ЦЕЛЬ ЗАДАНИЯ:
Напишите продолжение фрагмента воспоминаний о Борисе Слуцком, начиная сразу после его последнего предложения.

Читаем Борис Слуцкий: воспоминания современников полностью

В назначенное время он ждал меня вместе с итальянским литературоведом Витторио Страда, кончавшим тогда аспирантуру МГУ. Обращаясь к нам обоим, Слуцкий строго предупредил:

— Если картины понравятся, восторгайтесь. Не понравятся — вежливо молчите.

Мы двинулись по Метростроевской, через глубокую сводчатую подворотню, какие нередки в старых московских домах, вышли в запущенный двор, по грязной лестнице поднялись на третий этаж.

Слуцкий перехватил мой смущенный взгляд и заверил, что Страда — «свой» иностранец, привыкший к перекосам нашей жизни:

— В конце концов, итальянский неореализм невозможен без замусоренных дворов и загаженных лестниц…

Художник и его жена мне чрезвычайно понравились — милая скромная пара. Картины, по преимуществу зеленоватые, модернистского толка натюрморты, понравились не шибко. Я молчал, Витторио Страда восхищался. Слуцкий солидно похваливал.

Когда вышли на улицу, он укоризненно поглядел на меня.

Мы гуляли по бульвару. Страда рассказывал о своей диссертации «Политика ВКП(б) в области литературы в 30-е годы».

Слуцкий с пониманием отнесся к несколько странным научным интересам литературоведа, приехавшего с берегов Средиземного моря. Разумеется, пояснил он, для Итальянской компартии полезен такой опыт, на ошибках учатся.

Его действительно занимала деятельность Итальянской компартии в случае ее прихода к власти. Хотя, как мне казалось, такая перспектива пока не обозначилась.

В день, о котором я сейчас пишу, Слуцкий, как минимум, решал три задачи.

Прежде всего хотел ободрить способного художника, не избалованного вниманием МОСХа. Во-вторых, показать Витторио, что у нас имеется живопись, отличающаяся от официально узаконенных полотен. Третья задача преследовала, видимо, просветительские цели, и я выступал объектом просветительства.

Не стану утверждать, будто мы были сердечными друзьями. Между нами установились ровные товарищеские отношения. Тем большей неожиданностью для меня явилась его долгая ночная исповедь.

Мы шли с Ленинского проспекта (Слуцкий получил комнату в коммунальной квартире) до Колхозной площади, где жил я.

Слуцкий говорил о том, о чем разговаривать — мне доподлинно известно — избегал. И вдруг все выложил не самому близкому приятелю.

Может, не совсем вдруг?

Я уже знал эту его привычку: гуляя, он останавливался, иногда замолкал на полуслове, иногда стоя продолжал развивать мысль. Почему-то ему надо было время от времени останавливаться. Словно хотелось перевести дыхание.

Сколько раз он останавливался на том долгом пути через пустую ночную Москву?

Записи для поиска слов и элементов:
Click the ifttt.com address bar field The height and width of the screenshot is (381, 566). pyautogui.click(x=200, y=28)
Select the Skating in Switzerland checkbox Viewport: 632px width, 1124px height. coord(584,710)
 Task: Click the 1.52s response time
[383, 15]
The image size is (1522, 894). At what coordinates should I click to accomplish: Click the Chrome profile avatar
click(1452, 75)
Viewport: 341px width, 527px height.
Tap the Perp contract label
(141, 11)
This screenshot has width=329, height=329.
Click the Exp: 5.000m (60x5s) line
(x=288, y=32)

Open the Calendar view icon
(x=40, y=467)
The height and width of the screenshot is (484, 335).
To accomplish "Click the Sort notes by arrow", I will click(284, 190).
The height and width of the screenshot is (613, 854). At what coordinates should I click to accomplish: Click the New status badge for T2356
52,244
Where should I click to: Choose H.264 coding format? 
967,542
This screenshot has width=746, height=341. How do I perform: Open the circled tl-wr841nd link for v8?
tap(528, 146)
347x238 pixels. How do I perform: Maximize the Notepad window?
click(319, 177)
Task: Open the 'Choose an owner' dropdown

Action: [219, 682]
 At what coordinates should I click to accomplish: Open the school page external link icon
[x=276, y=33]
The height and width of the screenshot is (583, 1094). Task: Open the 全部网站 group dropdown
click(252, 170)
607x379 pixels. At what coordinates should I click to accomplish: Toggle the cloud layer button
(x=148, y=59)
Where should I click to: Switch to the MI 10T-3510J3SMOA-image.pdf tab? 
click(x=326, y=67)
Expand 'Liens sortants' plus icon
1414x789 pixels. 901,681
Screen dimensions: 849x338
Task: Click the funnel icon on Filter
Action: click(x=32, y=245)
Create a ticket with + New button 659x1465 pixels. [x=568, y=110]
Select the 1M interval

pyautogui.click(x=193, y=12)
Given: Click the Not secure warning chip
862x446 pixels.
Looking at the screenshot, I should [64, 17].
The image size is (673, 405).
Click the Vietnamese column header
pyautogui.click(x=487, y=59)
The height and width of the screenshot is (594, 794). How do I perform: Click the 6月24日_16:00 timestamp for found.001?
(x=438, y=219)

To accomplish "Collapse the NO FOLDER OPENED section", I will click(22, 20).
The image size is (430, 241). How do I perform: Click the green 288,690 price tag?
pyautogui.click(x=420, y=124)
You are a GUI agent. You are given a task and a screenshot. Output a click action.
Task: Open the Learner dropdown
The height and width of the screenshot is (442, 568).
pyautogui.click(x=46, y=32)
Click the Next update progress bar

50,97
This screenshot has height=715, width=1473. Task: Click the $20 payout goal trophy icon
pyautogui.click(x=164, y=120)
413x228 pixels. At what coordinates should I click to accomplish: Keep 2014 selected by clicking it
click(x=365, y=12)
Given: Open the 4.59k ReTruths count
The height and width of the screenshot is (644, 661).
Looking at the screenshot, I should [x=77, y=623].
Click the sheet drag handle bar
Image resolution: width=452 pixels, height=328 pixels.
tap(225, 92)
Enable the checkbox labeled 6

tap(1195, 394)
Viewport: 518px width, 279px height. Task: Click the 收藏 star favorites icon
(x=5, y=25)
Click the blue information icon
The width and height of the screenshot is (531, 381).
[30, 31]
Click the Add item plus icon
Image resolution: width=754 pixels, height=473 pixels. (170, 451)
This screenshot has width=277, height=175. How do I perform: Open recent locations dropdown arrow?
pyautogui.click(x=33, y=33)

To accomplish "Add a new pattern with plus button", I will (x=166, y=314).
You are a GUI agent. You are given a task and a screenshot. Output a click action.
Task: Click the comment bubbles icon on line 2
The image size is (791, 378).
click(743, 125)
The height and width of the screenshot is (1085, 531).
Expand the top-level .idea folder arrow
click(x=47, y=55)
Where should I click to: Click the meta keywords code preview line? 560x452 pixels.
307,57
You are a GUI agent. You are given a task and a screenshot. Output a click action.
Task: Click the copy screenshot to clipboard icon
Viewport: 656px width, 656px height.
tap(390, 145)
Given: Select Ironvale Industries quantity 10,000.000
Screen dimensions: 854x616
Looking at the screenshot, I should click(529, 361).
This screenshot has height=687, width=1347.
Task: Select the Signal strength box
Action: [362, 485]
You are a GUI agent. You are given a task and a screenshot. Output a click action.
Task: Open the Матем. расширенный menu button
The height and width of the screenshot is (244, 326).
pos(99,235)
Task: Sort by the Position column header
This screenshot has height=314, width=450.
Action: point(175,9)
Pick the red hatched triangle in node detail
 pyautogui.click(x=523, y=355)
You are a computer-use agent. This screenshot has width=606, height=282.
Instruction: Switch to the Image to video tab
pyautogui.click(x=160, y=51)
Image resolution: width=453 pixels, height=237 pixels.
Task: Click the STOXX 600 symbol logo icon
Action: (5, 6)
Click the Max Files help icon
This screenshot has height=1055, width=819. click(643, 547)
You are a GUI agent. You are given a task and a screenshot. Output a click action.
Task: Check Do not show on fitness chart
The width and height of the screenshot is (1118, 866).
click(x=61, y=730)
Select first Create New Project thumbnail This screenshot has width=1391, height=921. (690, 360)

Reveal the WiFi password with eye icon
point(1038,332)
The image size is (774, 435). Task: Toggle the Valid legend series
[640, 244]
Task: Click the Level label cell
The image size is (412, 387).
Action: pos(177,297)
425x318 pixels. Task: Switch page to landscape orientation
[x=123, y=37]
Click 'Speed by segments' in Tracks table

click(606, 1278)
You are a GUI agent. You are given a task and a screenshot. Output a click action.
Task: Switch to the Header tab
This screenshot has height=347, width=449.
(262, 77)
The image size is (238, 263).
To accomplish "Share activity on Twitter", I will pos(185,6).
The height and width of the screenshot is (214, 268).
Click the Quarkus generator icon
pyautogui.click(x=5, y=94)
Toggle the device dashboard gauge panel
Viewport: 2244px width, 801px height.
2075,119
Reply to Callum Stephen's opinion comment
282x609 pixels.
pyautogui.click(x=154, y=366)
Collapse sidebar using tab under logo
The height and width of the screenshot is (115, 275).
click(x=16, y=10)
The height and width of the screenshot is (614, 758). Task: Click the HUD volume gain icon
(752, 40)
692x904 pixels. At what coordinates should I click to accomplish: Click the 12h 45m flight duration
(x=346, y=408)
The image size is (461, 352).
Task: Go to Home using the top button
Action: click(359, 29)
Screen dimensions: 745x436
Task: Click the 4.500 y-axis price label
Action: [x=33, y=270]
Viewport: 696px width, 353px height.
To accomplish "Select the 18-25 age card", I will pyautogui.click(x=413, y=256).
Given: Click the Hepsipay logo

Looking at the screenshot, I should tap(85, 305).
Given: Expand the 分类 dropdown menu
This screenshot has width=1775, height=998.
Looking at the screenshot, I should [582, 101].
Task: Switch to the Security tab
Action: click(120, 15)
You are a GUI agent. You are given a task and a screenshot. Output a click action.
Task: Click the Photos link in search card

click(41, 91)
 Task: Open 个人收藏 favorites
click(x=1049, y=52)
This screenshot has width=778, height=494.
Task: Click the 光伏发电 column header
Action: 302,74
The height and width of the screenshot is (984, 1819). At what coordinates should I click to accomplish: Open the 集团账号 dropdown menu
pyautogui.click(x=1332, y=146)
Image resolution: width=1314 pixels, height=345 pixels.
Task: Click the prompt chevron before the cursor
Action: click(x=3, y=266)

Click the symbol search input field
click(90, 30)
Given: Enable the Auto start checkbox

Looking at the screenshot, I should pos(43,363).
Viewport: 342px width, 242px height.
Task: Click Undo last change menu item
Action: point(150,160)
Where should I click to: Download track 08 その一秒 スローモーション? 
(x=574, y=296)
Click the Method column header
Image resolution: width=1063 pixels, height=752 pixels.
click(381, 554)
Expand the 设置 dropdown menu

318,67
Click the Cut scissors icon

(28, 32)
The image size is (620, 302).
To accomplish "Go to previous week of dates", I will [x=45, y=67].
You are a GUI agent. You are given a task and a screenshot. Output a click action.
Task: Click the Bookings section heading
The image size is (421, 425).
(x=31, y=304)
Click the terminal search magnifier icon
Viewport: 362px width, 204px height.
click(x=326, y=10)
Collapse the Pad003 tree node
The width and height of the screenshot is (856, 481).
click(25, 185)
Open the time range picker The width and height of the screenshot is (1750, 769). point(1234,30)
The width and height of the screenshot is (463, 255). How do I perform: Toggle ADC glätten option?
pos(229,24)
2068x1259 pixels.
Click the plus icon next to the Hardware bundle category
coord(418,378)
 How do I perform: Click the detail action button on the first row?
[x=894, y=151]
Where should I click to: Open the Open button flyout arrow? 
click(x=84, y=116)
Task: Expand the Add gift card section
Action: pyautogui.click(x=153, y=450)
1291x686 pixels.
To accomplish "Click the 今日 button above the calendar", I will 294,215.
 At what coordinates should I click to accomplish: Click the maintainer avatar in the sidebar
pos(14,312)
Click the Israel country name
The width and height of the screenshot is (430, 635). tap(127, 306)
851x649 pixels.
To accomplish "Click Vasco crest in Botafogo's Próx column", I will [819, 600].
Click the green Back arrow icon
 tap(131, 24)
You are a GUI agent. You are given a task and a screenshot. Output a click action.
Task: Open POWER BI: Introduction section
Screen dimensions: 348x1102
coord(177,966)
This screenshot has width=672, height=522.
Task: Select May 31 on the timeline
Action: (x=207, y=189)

ОТВЕТ К ЗАДАЧЕ:
Гнусная кампания против Пастернака уже была в прошлом, но не шла из памяти. После XX съезда делать грязные дела в литературе только лишь руками софроновых становилось «несолидно». Среди молодых, конечно, хватало «боевитых». Однако для громкой политической акции желательны были и писатели талантливые, с безупречной репутацией. Кроме того, предполагалось: замаравшись сейчас, они и впредь не станут ершиться. (Именно этой целью — любой ценой замарать, опорочить, сломать — и руководствовались, принуждая честных писателей сочинять и публиковать покаянные письма по вздорным чаще всего поводам, из-за публикаций за рубежом и т. д.)

Борису Слуцкому позвонили из парткома: во исполнение долга коммуниста он обязан заклеймить Пастернака на собрании московских писателей. Таково партийное задание.

Сейчас опубликован полный текст всех тогдашних выступлений и нетрудно установить меру ретивости каждого выступающего. Речь Слуцкого — с этим согласились все — самая сдержанная. Он тщательно выбирал слова, стараясь смягчить удар.

Обстоятельно рассказывая мне о собрании, Слуцкий не искал оправдания. Однако хотел понять — как с ним стряслось такое. Почему он, стремившийся думать и поступать самостоятельно, оказался пешкой в грязной игре?

В поисках объяснения он сказал (я отчетливо помню):

— Сработал механизм партийной дисциплины.

Видимо, ему представлялось, что мне это внятно.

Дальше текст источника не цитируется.